YOUR INSTRUCTIONS: Set down the data again exactly. Pictures are not part of the copy.

WORKING DATA:
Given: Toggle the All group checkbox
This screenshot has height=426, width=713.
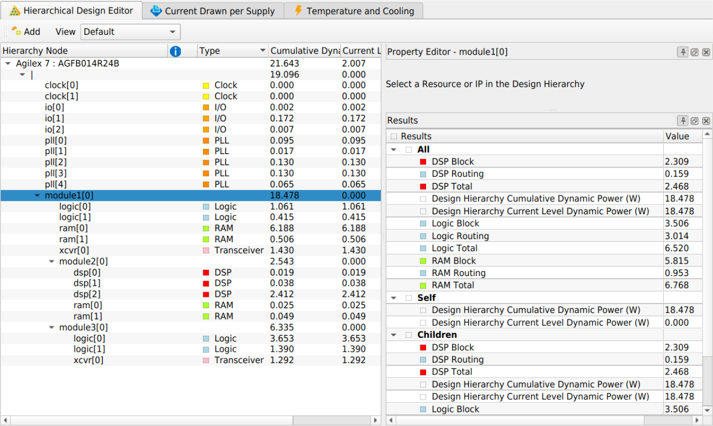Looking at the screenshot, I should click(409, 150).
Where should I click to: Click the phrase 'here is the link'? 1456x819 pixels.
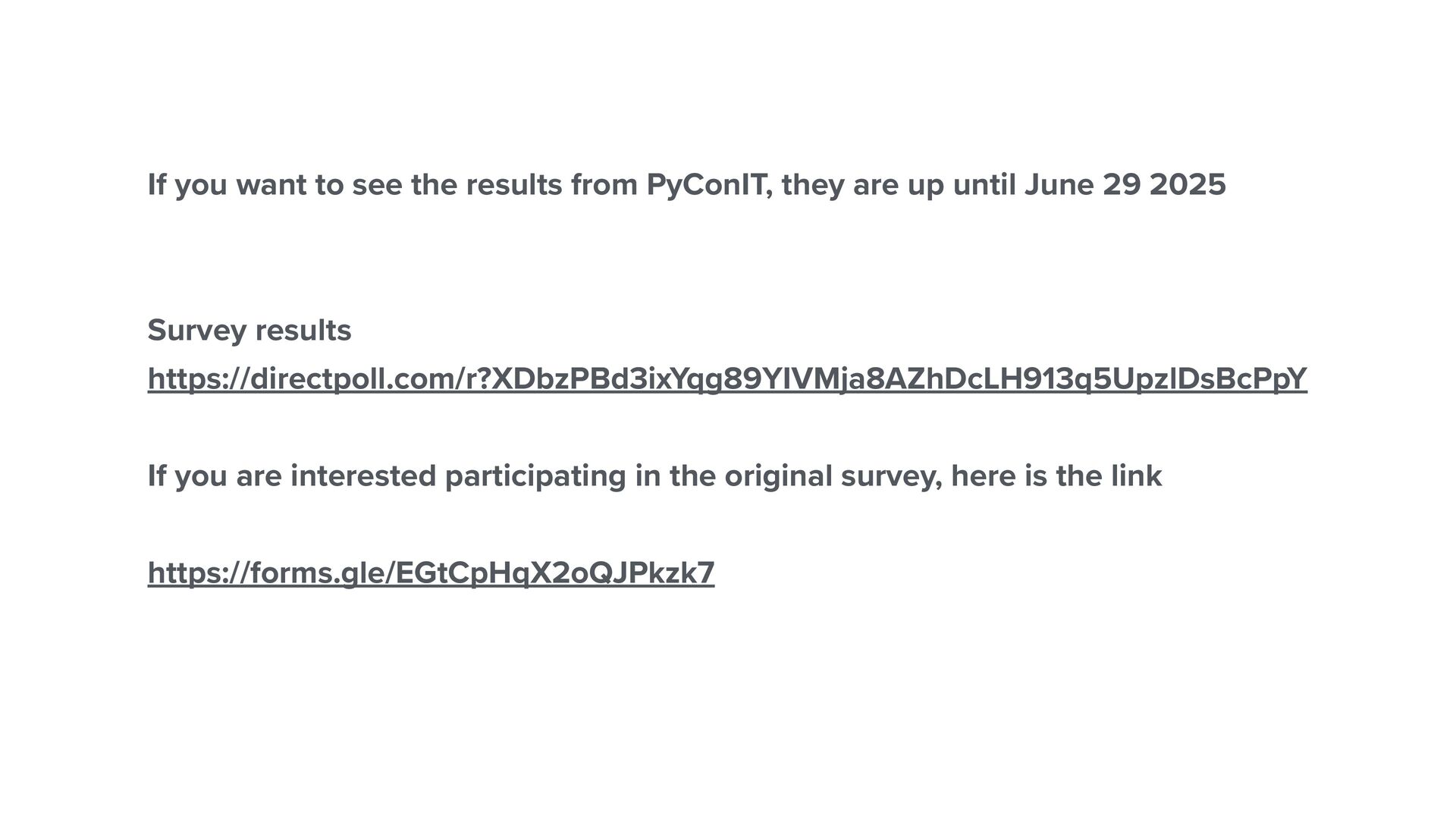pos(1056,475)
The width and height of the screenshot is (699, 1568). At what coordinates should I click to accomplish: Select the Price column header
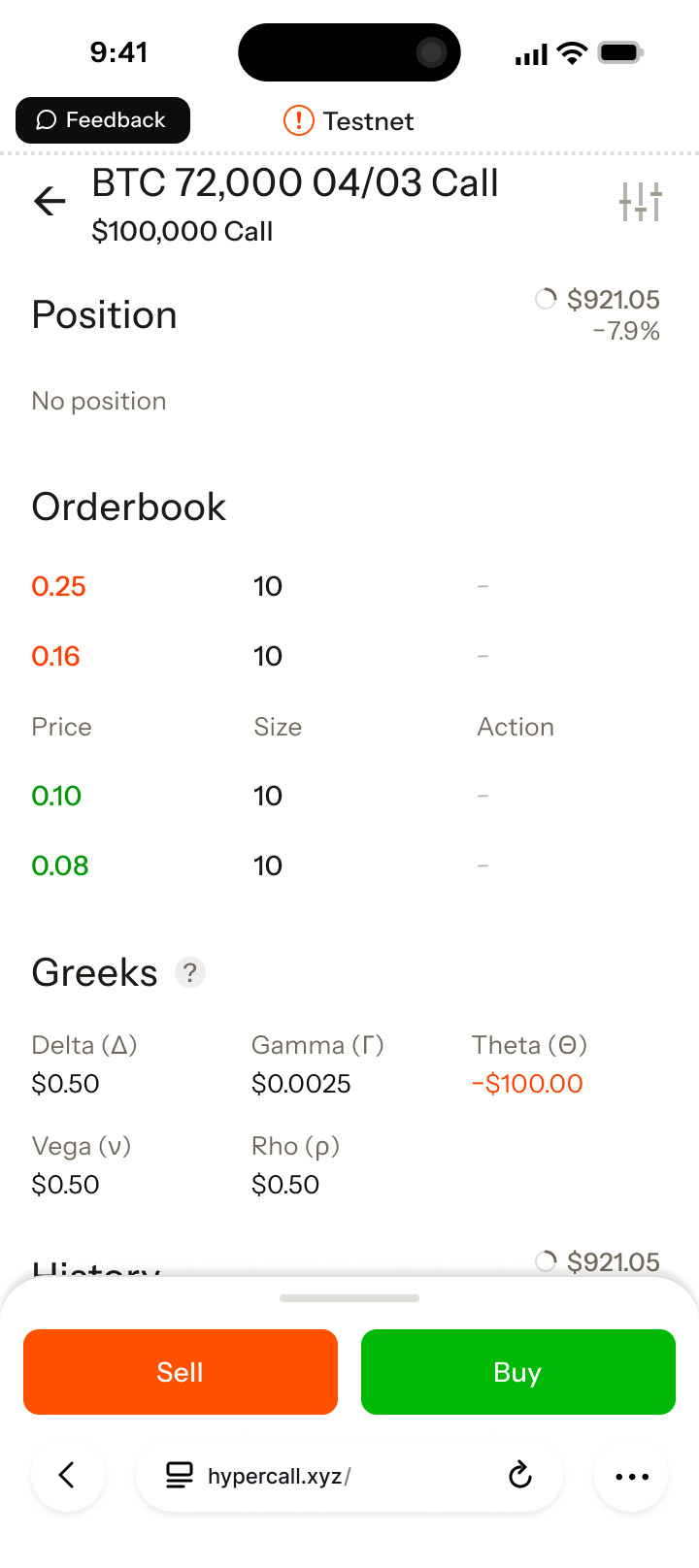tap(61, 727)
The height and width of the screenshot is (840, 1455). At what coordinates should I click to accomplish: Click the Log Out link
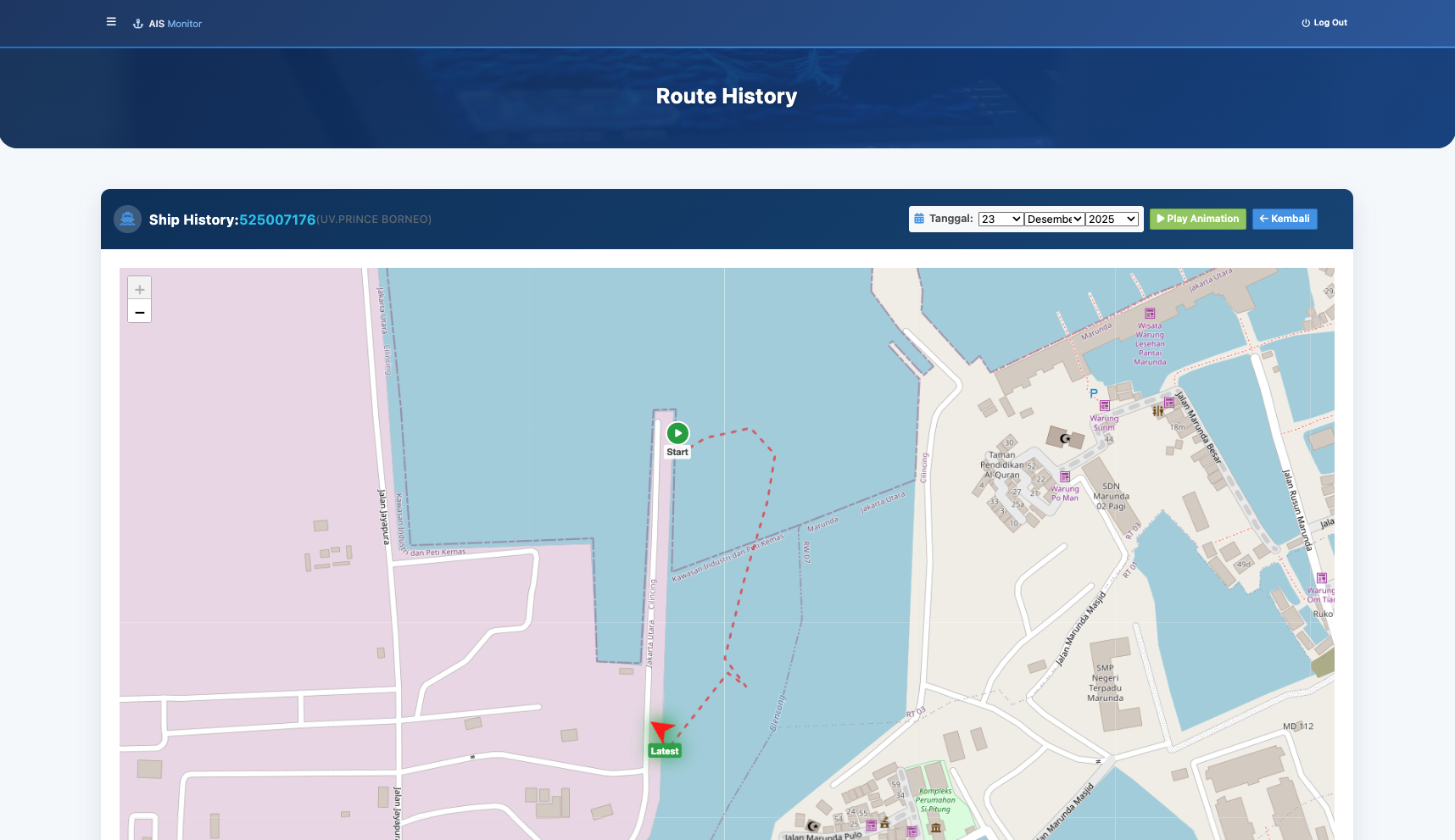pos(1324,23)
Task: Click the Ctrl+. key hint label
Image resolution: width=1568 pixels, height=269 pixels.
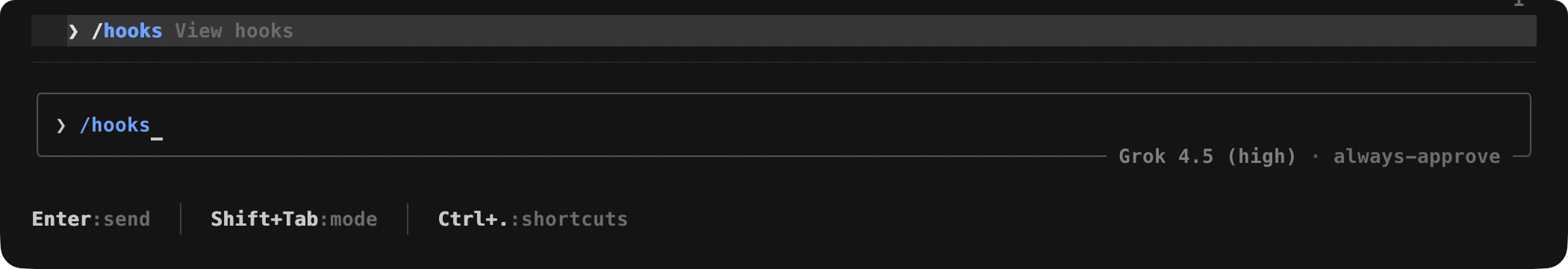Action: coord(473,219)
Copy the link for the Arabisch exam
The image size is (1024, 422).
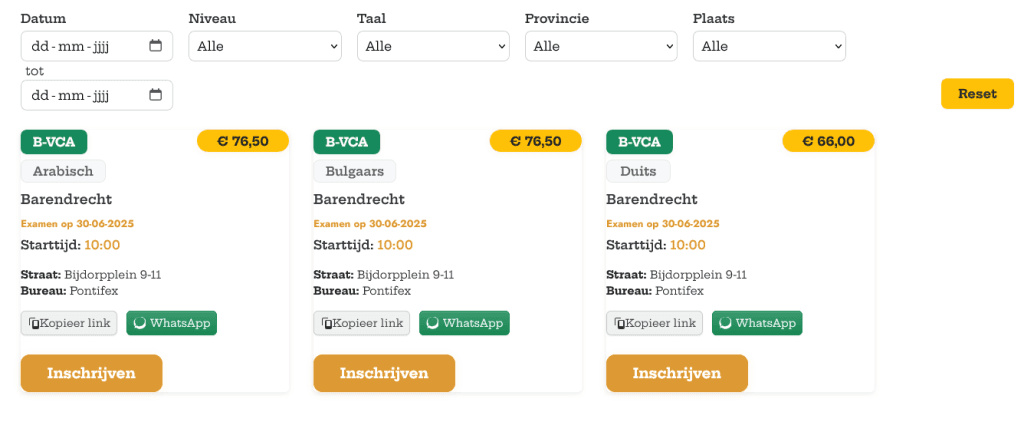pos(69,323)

ANSWER FOR THE TASK:
Given: Toggle the All group checkbox
This screenshot has height=426, width=713.
Looking at the screenshot, I should click(409, 150).
Where should I click to: Click the phrase 'here is the link'? 1456x819 pixels.
pos(1056,475)
The width and height of the screenshot is (699, 1568). At what coordinates should I click to accomplish: Select the Price column header
tap(61, 727)
The height and width of the screenshot is (840, 1455). At what coordinates should I click to accomplish: Click the Log Out link
pos(1324,23)
Task: Click the Ctrl+. key hint label
Image resolution: width=1568 pixels, height=269 pixels.
Action: coord(473,219)
Copy the link for the Arabisch exam
The image size is (1024, 422).
pos(69,323)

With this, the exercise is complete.